We grew up in a small town 60 miles north of Detroit. Our street was paved but the next one over was still a dirt and gravel road. We once had a small forest area north of us and wetland areas east and west. We once had small wild animals living in and near the neighborhood. Yes, that was a long time ago....

Those were the days when you could harvest cattails and garter snakes nearby. Tumbleweeds would occasionally find themselves going down our street. We could go to nearby fields and capture a great variety of insects for those elementary school collections. Our little town wasn't always all concrete and parking meters.

We also seemed to have a fair amount of orchards, gardens, and desirable fruit trees in and around our little neighborhood. Our only problem was that these were on other folks' property. Well, not a problem for bored hungry boys, actually....We didn't have to liberate the cherries from Miss Ryan. She happily allowed us to pick from her tree. Miss H's plums could be snatched as we cut through her side yard to get home. The pear tree "in the
weeds", the over-grown lot next to the Blue Water Bridge, produced fair pairs that anybody could pick.

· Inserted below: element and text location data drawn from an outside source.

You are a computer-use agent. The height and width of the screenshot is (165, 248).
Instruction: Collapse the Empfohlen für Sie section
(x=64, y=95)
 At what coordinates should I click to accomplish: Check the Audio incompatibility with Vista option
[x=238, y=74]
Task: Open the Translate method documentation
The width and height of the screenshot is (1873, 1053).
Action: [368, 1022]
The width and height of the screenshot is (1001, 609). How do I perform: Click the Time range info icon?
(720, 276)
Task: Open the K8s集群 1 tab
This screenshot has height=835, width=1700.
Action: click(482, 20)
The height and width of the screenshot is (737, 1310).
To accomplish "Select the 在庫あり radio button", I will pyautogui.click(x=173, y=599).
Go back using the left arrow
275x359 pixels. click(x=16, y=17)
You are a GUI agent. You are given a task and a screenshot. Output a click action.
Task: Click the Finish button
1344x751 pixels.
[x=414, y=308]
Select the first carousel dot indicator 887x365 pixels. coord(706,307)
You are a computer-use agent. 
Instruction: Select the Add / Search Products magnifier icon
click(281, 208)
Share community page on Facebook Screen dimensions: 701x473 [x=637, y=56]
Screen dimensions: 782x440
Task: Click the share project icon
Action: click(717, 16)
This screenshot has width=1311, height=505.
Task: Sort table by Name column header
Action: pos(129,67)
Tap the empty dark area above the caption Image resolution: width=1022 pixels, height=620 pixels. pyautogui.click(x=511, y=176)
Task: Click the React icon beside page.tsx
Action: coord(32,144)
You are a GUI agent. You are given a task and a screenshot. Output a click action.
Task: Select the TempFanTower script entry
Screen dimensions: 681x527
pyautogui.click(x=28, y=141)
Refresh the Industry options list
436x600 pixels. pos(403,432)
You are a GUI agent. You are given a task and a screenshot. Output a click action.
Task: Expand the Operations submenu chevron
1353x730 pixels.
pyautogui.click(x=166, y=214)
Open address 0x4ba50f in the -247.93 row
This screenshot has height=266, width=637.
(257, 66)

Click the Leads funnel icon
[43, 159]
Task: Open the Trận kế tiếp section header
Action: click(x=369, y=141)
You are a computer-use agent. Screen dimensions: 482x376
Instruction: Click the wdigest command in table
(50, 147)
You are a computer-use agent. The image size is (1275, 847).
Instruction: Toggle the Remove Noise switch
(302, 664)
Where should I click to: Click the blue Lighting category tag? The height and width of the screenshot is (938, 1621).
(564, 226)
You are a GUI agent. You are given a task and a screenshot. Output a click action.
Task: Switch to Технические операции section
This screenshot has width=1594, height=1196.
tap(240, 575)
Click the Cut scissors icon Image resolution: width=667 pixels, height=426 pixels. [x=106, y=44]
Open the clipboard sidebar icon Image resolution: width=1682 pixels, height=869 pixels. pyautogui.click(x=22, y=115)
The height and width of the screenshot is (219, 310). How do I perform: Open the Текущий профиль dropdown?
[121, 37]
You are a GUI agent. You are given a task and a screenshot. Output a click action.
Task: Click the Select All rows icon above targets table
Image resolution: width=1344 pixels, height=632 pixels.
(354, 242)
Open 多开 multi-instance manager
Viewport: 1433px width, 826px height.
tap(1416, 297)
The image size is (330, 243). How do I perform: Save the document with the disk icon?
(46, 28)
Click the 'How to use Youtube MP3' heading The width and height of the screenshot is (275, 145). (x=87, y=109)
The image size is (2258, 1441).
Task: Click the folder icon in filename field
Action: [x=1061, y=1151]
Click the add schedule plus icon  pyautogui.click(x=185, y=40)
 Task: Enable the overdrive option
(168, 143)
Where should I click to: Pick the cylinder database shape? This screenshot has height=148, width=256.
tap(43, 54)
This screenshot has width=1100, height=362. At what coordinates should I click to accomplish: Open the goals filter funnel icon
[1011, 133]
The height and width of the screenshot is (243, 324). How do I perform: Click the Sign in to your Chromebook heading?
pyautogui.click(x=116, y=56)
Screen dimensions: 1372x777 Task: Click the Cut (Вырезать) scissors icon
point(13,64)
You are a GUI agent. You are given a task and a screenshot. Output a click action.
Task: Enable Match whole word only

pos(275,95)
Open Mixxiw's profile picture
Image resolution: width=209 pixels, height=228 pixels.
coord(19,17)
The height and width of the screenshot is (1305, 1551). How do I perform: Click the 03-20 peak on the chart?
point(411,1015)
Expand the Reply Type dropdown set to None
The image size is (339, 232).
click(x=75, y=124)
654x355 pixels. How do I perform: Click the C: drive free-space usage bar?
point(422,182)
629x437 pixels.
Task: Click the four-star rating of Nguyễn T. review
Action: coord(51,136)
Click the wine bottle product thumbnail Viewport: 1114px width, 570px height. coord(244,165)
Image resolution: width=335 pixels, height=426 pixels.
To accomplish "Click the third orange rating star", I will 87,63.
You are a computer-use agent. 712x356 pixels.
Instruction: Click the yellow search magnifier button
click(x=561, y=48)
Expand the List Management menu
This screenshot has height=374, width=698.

The good stuff was in the gardens and orchards at the end of our street and we had to be sneaky to get those treats. We would hold our harvesting runs in the dark of night. We were quick. We took only what we could eat at that moment. We were raccoon raiders.

I especially liked those peaches by streetlight after a successful night of "cooning".

I liked the old neighborhood and all those moms, dads, and kids that gathered at our house, Jimmy's, or Kay's. We had "block" parties in the days when you knew your neighbor and if you got out of line they'd tell you and your folks. We had bonfires in the back alley, picnics, potlucks, and us kids produced a couple of talent shows. We had a couple of kids versus dads football games. They ended when the parents begged off after some broken bones and torn ligaments. In the dead of winter, we built ice rinks in our yard or in Kay's.

Heck, when I think about it, aside from some childhood traumas, it was great growing up in small town America. Jeff's mom removed a staple from a thumb and bandaged a few other wounds when my squeamish mom could not. Kay's mom used peanut butter to get gum out of my hair. Kay's dad took the training wheels off my bike and patiently taught me how to ride a bike. Jimmy's dad called me "Dennis the Menace" and will always be one of my favorite "uncles". Mom once told me that at age four I traveled down the alley one day to get "Uncle Jack" to wipe my arse. Mind you, we weren't neglected -- we just had so very many surrogate parents. We called some of them "Aunt" or "Uncle".

We had the luxury of being "socialized" by our neighborhood society. We had none of this new age's aversion to getting to know the neighbors. Yes, we had fences and thick hedges separating our yards, but there was always an open gate or path to real true friendship. We had real neighbors.

Yes. We grew up in a different time.